Why build services on top of topics instead of a separate IPC mechanism? Topics already solve all the hard shared-memory problems: cross-process communication, automatic backend selection based on topology, live migration when processes split or join, and zero-copy for large data. Building a separate RPC transport would mean reimplementing all of that infrastructure — and maintaining two code paths. By using topics internally ({name}.request and {name}.response), services inherit every topic optimization for free. It also means horus topic list shows service traffic alongside regular topic traffic, giving you a single debugging tool for all communication.

Why poll-based servers instead of interrupt-driven wakeups? The server thread checks for new requests at a configurable interval (default: 5 ms). An alternative would be to use OS-level signaling (futex, eventfd) to wake the server immediately when a request arrives. HORUS uses polling because it produces predictable, bounded CPU usage — the server wakes at known intervals, does bounded work, and sleeps. Interrupt-driven wakeups create unpredictable timing spikes that interfere with real-time nodes sharing the same system. The 5 ms default means worst-case response latency is 5 ms plus handler execution time, which is fast enough for the configuration-query and data-lookup use cases services are designed for.

Why both sync and async clients? ServiceClient blocks the calling thread until a response arrives — simple but it stalls your node's tick() for the duration of the call. AsyncServiceClient returns immediately with a PendingResponse handle that you check later. Two clients because two usage patterns: inside a scheduler node, use async to avoid blocking the tick loop. In a standalone script or initialization code, use sync for simplicity. Providing only async would force unnecessary complexity on simple scripts. Providing only sync would make services unusable inside real-time scheduler nodes.

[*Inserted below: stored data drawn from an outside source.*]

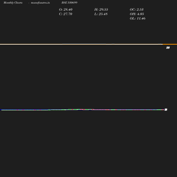Click the dash separator after Monthly Charts
The image size is (177, 177).
[x=29, y=3]
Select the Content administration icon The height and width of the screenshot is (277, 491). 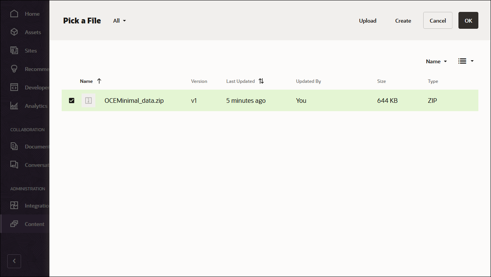[x=14, y=224]
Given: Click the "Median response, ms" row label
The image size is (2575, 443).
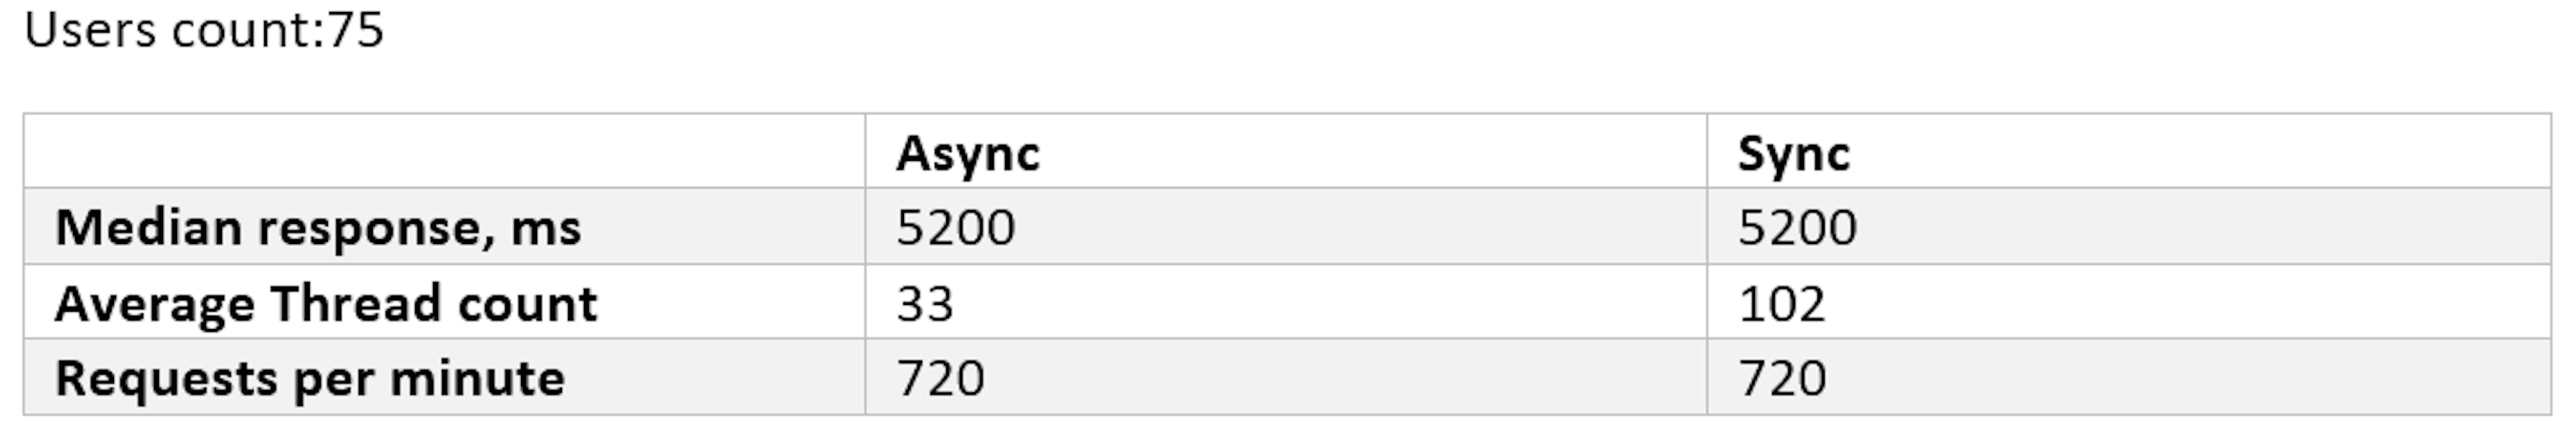Looking at the screenshot, I should click(x=318, y=228).
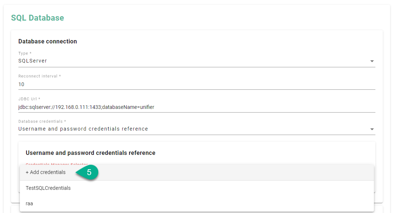Click the plus sign before Add credentials
This screenshot has width=396, height=213.
click(27, 172)
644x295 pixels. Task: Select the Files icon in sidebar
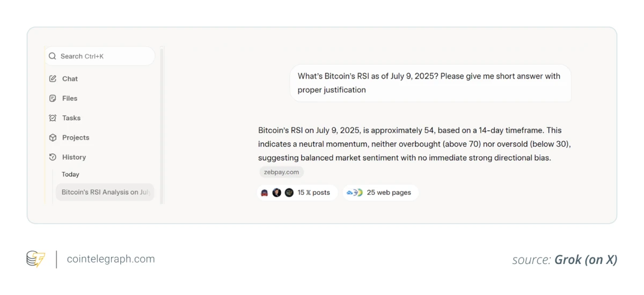53,99
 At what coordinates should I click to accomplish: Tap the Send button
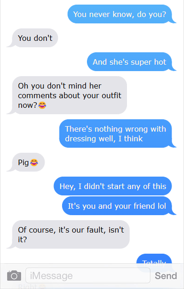pyautogui.click(x=166, y=276)
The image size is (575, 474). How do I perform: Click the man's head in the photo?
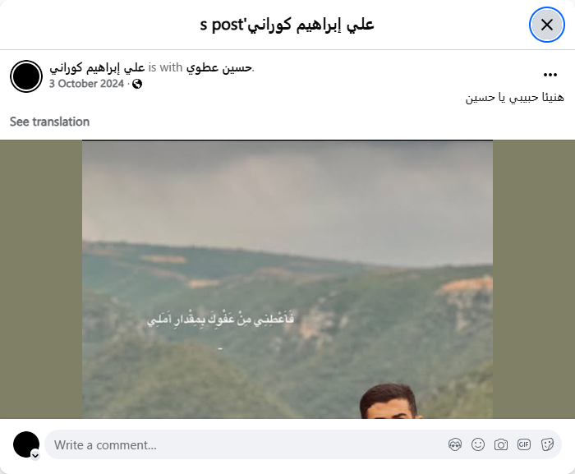[390, 401]
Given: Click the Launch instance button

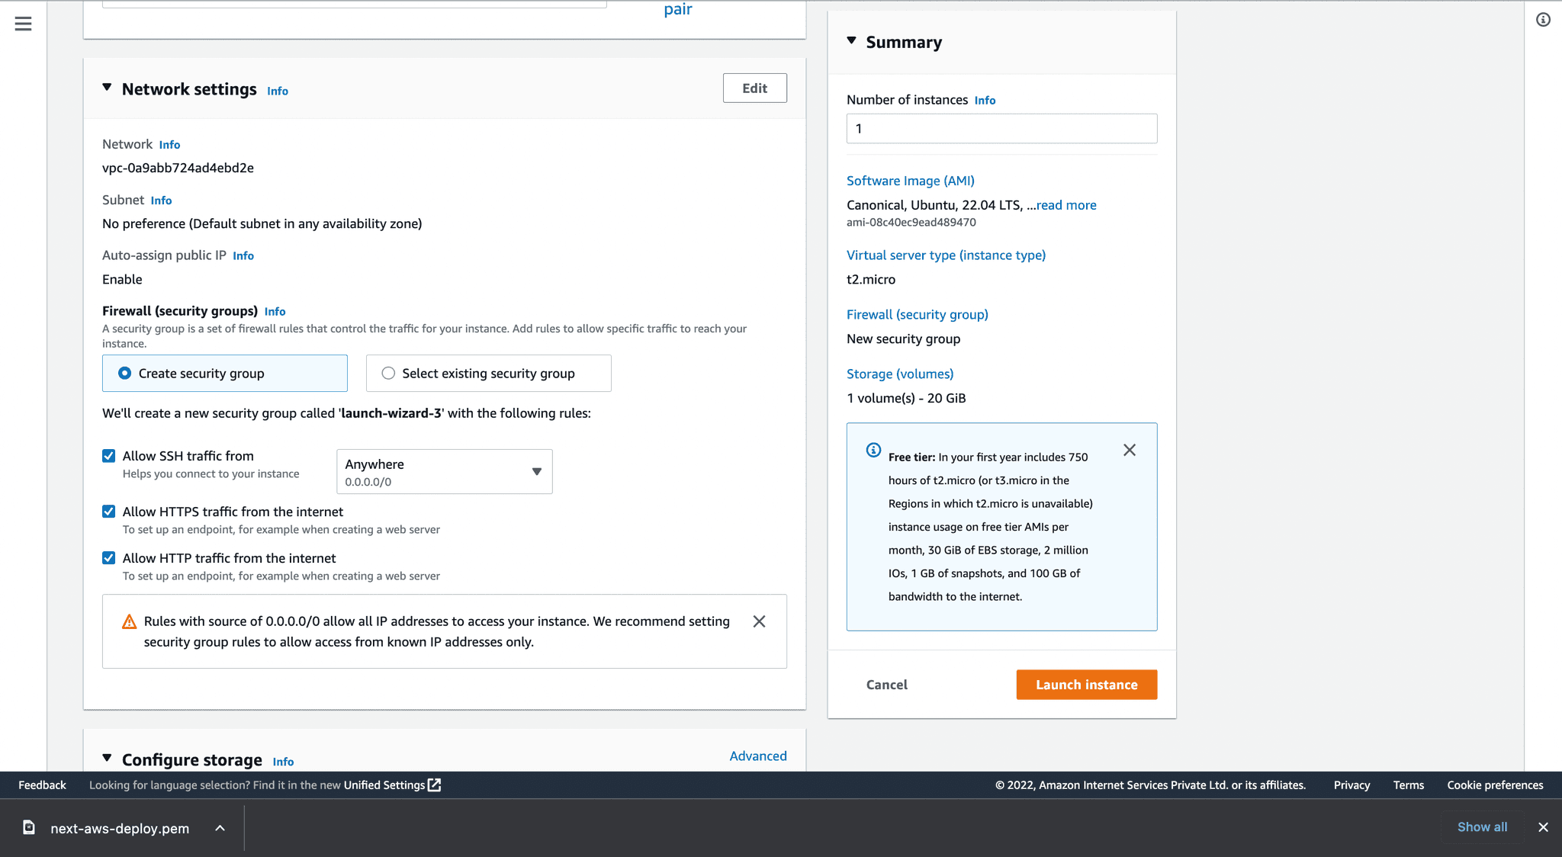Looking at the screenshot, I should coord(1086,684).
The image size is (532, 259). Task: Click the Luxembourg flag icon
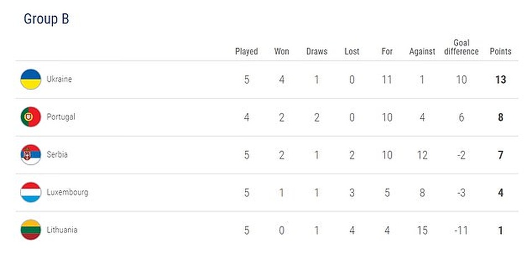click(x=30, y=192)
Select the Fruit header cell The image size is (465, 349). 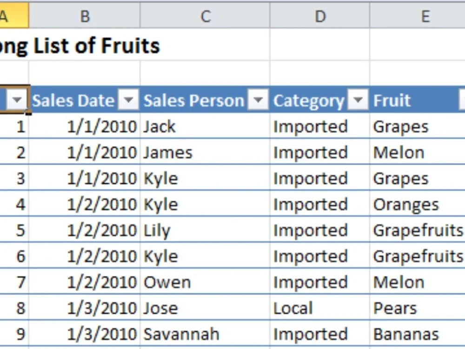[x=409, y=101]
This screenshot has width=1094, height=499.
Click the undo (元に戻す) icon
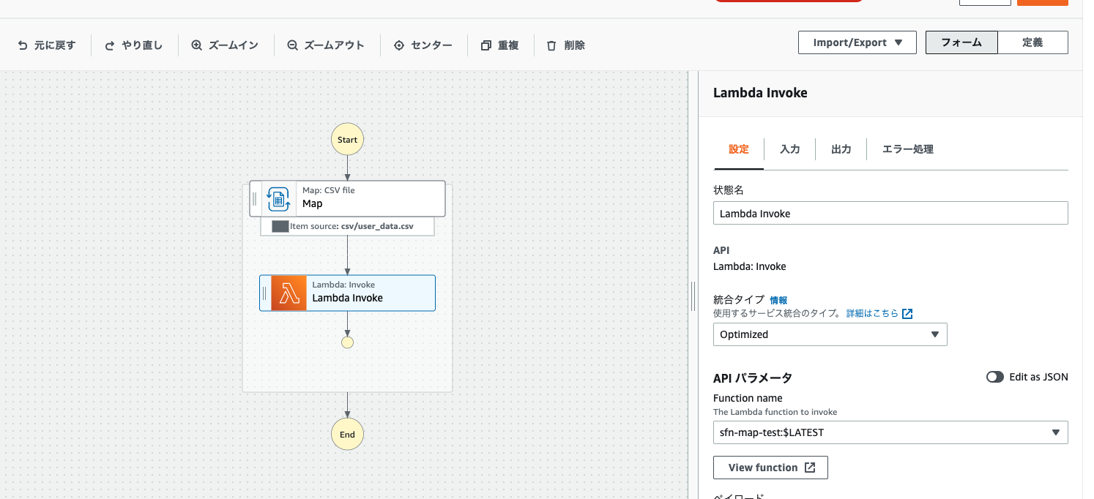[x=22, y=45]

Why call_resilient as a separate method instead of building retries into call? Retrying a failed request is not always the right thing to do. If the caller has a tight deadline, spending time on retries could cause a deadline miss. If the request has side effects (triggering a calibration), retrying could trigger it twice. Making retries explicit via call_resilient means the developer consciously opts in, and the default call method has the simplest possible behavior: try once, succeed or fail.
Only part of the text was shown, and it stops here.